What is as remarkable as the result is that Clarence is himself in a battle with prostate cancer.   Clarence is a Walnut Warrior and a volunteer with the Singapore Cancer Society.  The Walnut Warriors are part of a prostate cancer support group, providing psychosocial support and encouragement to fellow patients.  The group helps men in their battle against the disease by enhancing their well-being through therapeutic and enrichment programmes.


The Walnut Warriors get their name from the description of a healthy male prostate which is about the size of a walnut.  The prostate is located just below the bladder and in front of the rectum and it plays an important role in the male reproductive function, making a fluid that helps keep the sperm alive and healthy.


Clarence first became aware that something may be wrong in 2013 during a routine medical check-up for the multi-national company he worked for.  He had a blood test which showed his prostate-specific antigen (PSA) reading was 3 ng/mL.  PSA is a substance in the blood that is made by the prostate gland, and prostate cancer can cause PSA levels to rise.  While the reading was on the high side, it was still within the normal range of between zero and four, so he took no further action.

Then in 2015, his PSA level rose to 10 ng/mL. Hence, he went to Singapore General Hospital to have a more thorough examination.  After a biopsy, the results came back positive for prostate cancer.  While the news was a shock, he took hope in the fact it showed no signs of spreading.

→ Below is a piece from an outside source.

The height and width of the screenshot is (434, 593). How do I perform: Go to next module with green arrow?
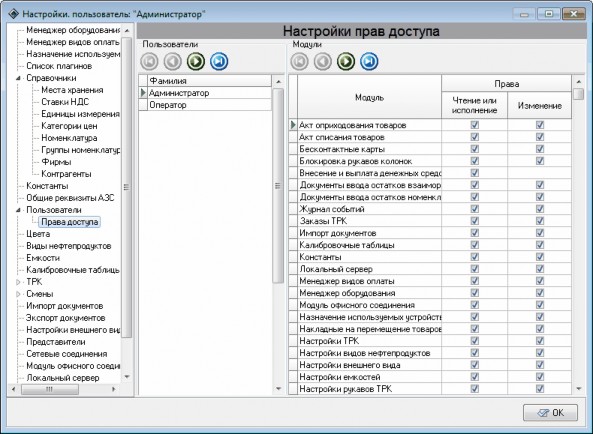point(346,61)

The next step for Clarence was an operation in 2016 using an advanced surgical technique called the Da Vinci Robotic Prostatectomy – or pinhole surgery assisted by robotics.  It is a procedure where small surgical instruments are inserted through the abdomen, allowing the surgeon to remove the cancer by manipulating the instruments while watching a screen.

Clarence recovered well after the operation, suffered minimal discomfort and was active again after six months. He even managed to walk a daily distance of 3.5 km and scaled mountains with altitudes at 4,500 m.  His PSA level has since dropped to 0.003 ng/mL and he routinely gets it checked every year.
















Clarence’s life has changed after his experience with cancer.  He follows the diet recommended to him by the hospital, doesn’t smoke and only occasionally enjoys a glass of red wine.  Red meat is out in favour of chicken and fish.

He gains fulfillment through his volunteer work and his involvement with the Walnut Warriors.  To help others, Clarence openly discusses his own experiences with both newly diagnosed patients and their families.  And if that were not enough, he also gives public talks to increase the awareness and understanding of prostate cancer.

He is proof that men diagnosed with prostate cancer do not have to face it alone.  Doctors, nurses and the Walnut Warriors are all there to lend a hand and an encouraging word.

Leading up to his diagnosis of prostate cancer, Clarence had no symptoms.  If not for his regular medical check-up, the cancer may not have been detected until it was much more advanced. 


Little wonder that Clarence, when talking to other men, encourages them to visit a doctor so that detection can happen early, leading to early treatment and recovery.